8th Annual Retrovirus Conference
Late Breakers
Chicago, Feb 4-8 2001


This Study Suggests Viral Load Blips Matter
     Reported by Jules Levin

Study Finds That The Risk of Viral Failure (>500 copies/ml) Increases with Repeated Viral Load Values Between 51-500 (after repeatedly being below 50 copies/ml), and Risk Increases When Last Value Was 300-500

(This is the full text of the article Study Suggests Potent HAART & Intensification May Prevent Viral Rebound)

At the Resistance Workshop in the Summer of 2000, Diane Havlir from UCSD reported data on the likelihood of viral load "blips" leading viral failure. In her study, treatment-naïve patients received indinavir/3TC/AZT and had well suppressed viral load (<50 copies/ml). The patients were followed for 84 weeks. Viral load blips were defined as >50 copies/ml and failure was defined as 2 tests >200 copies/ml. In essence, she found that having a couple of viral load tests of 75 copies/ml did not lead to viral load failure. It may be relevant to bear in mind that the PI used in this study was indinavir which has a relatively higher barrier for failure. In other words, you need a number of mutations to fail indinavir. There were 241 patients in this study.

Havlir concluded that in this study population, where they saw 343 intermittent blips, the blips did not lead to viral rebound within the time frame they looked at (84 weeks): 9/96 (9.3%) of patients with intermittent viremia had viral rebound; 20/145 (13.8%) with viral suppression (without blips) had viral rebound. Baseline viral load was the only predictor of virologic failure in the model they used. In other words, the higher a patient's viral load was at baseline the more likely they were to fail therapy. Since follow-up was only 84 weeks, it's possible that if followed longer viral failure may have occurred more often in individuals with blips >50 copies/ml. She also reported on a small group of patients followed for 4.5 years who were also on indinavir/3TC/AZT, and 0/6 patients with intermittent viremia had viral rebound, and 0/7 patients with viral suppression had viral rebound.

The New Study

At the recent Retrovirus Conference, Greub and colleagues reported on a large group of patients with viral load "blips" of up to 500 copies/ml, which is higher than the "blips" in the Havlir study. In this study patients patients had <50 copies/ml. In essence, Greub found that 2 or more consecutive blips of viral load of 100-500 could lead to viral load rebound over 500 copies/ml. Importantly, Greub found that patients who changed therapy after the third viral load blip were more likely (2.65 times) to stay <50 copies/ml than people who did not change therapy.
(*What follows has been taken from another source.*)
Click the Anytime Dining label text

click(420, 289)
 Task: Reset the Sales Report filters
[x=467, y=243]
Greub also found that people who had ART experience prior to their current HAART regimen were more likely to experience viral load rebound following 3 consecutive blips (100-500), but this was not statistically significant.

Grueb described the purpose of his study was to determine the frequency of low level rebound in clinical practice, and to evaluate the virologic outcome of single or repeated viral load tests of 51-500 according to whether therapy was modified.
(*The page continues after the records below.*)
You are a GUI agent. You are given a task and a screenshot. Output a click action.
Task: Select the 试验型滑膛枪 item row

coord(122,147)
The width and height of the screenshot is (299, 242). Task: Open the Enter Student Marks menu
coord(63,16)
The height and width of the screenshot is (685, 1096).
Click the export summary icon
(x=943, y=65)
Over 2,000 patients were included in this study (1,063 from the Frankfurt HIV Clinic Cohort, and 1,481 from the Swiss HIV Cohort. HIV viral load was measured with the Roche Amplicor assay with a lower limit if detection of 50 copies/ml. Patients had to have two consecutive VL's <50 copies/ml and at least 2 additional test results. Follow-up was 68 weeks in the Frankfurt group and 43 weeks in the Swiss group.

Patients With 1 Low-Level Viral Load Rebound

41% (n=1054) experienced at least 1 low level rebound (51-500). Most of these patients (about 70%-85%) went back down to <50 copies/ml. 20%-30% experienced viral load failure (>500 copies/ml), regardless of whether the low level rebound was 100-300 or 301-500. Of course, it's important to bear in mind that I don't think Greub talked about adherence, so you don't know if viral load rebound was due to non-adherence.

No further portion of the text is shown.